Not only was a strategy of impartiality, of "good faith and justice toward all nations," the most effectual stance for the nation, it was also the ethical thing to do, Washington maintained: "Religion and morality enjoin this conduct."
In relations with trading partners, the "great rule of conduct" for the United States should be "to have with them as little political connection as possible," Washington advised. "It is our true policy to steer clear of permanent alliances with any portion of the foreign world."
On Aug. 25, 1796, several weeks before his farewell address, Washington succinctly stated his nonintervention policy in a letter to James Monroe: "I have always given it as my decided opinion that no nation had a right to intermeddle in the internal concerns of another; that every one had a right to form and adopt whatever government they liked best to live under themselves."

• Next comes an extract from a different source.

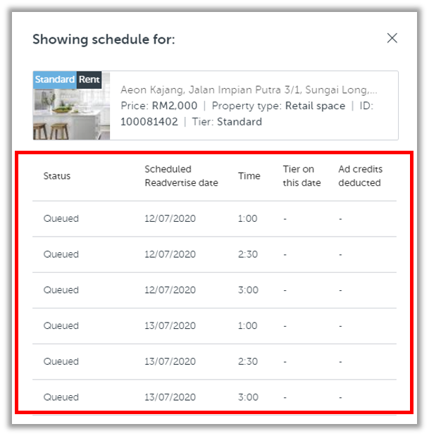
Task: Click the dark Rent badge on the thumbnail
Action: [89, 80]
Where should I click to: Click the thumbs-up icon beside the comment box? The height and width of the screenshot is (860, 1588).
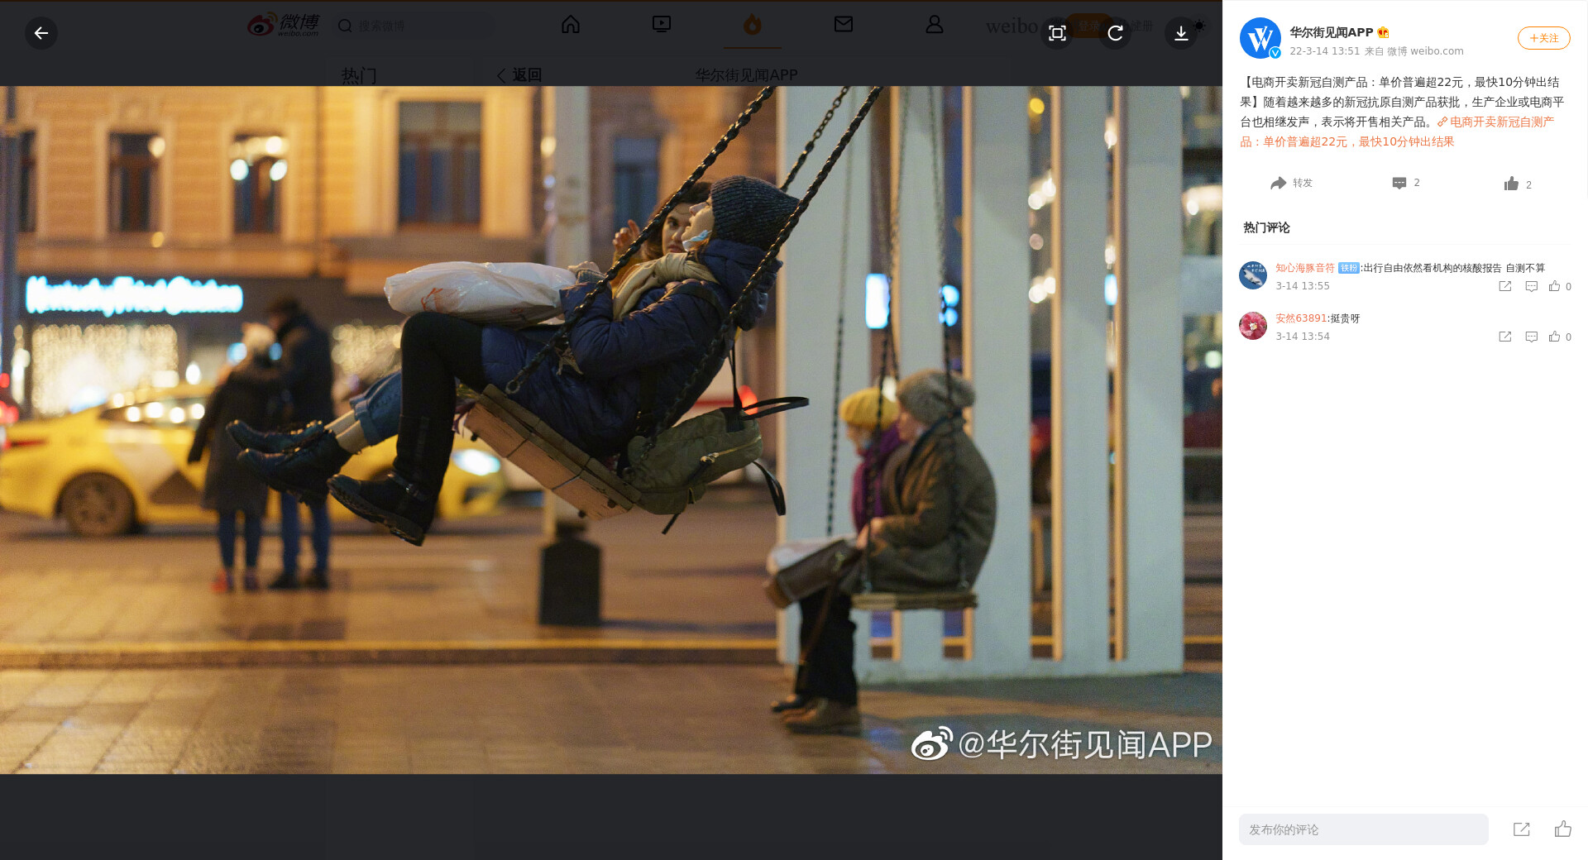[x=1562, y=829]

That concept of America staying out of the internal business of other countries is long gone. From Guatemala, Iran, and Cuba to Chile, Vietnam, and Iraq, "preemptive war" and "regime change" are painted as humanitarian intrusions.
On March 19, 2000, for instance, former Secretary of State Madeleine Albright acknowledged America’s past intervention in the internal concerns of Iran: "In 1953, the United States played a significant role in orchestrating the overthrow of Iran’s popular prime minister, Mohammed Mossadegh."
Believing that Iranian oil belonged to Iranians, Mossadegh became a U.S. target after he backed a policy of nationalizing the Anglo-Iranian Oil Company, a British firm that controlled the production and sale of Iranian oil since the early years of the 1900s.
Not unlike George Washington, Mossadegh saw his country getting the short end of the stick in its economic relationship with the British.
The New York Times ran an editorial approving of the coup against Mossadegh, in which it said, "Underdeveloped countries with rich resources now have an object in the heavy cost that must be paid by one of their number which goes berserk with fanatical nationalism."
Berserk and fanatical nationalism by developed countries was different, i.e., acceptable. We didn’t invade Iraq; we "liberated" it.
Following the ousting of Mossadegh, the United States during the next quarter century backed the shah’s regime, a dictatorial government that, in Albright’s words, "brutally repressed political dissent."
The coup against Mossadegh was "clearly a setback for Iran’s political development," said Albright, "and it is easy to see now why so many Iranians continue to resent this intervention by America in their internal affairs."
"The 1953 CIA coup in Iran was named ‘Operation Ajax’ and was engineered by a CIA agent named Kermit Roosevelt, the grandson of President Theodore Roosevelt," writes Jacob G. Hornberger, founder and president of The Future of Freedom Foundation.
For a time, as Hornberger explains, it looked to U.S. planners like the coup was an unqualified triumph: "U.S. officials, not surprisingly, considered the operation one of their greatest foreign policy successes until, that is, the enormous convulsion that rocked Iranian society with the violent ouster of the shah and the installation of a virulently anti-American Islamic regime in 1979."
The coup, in essence, paved the way for the rise to power of the Ayatollah Ruhollah Khomeini and all the rest that’s happened right up to 9/11 and beyond.
It’s called "blowback," the unintended consequences of covert operations or as Sheldon Richman, editor of The Freeman, defines it, "the CIA’s term for what happens when a foreign operation explodes in one’s own face."
It’s something that George Washington seemed to understand.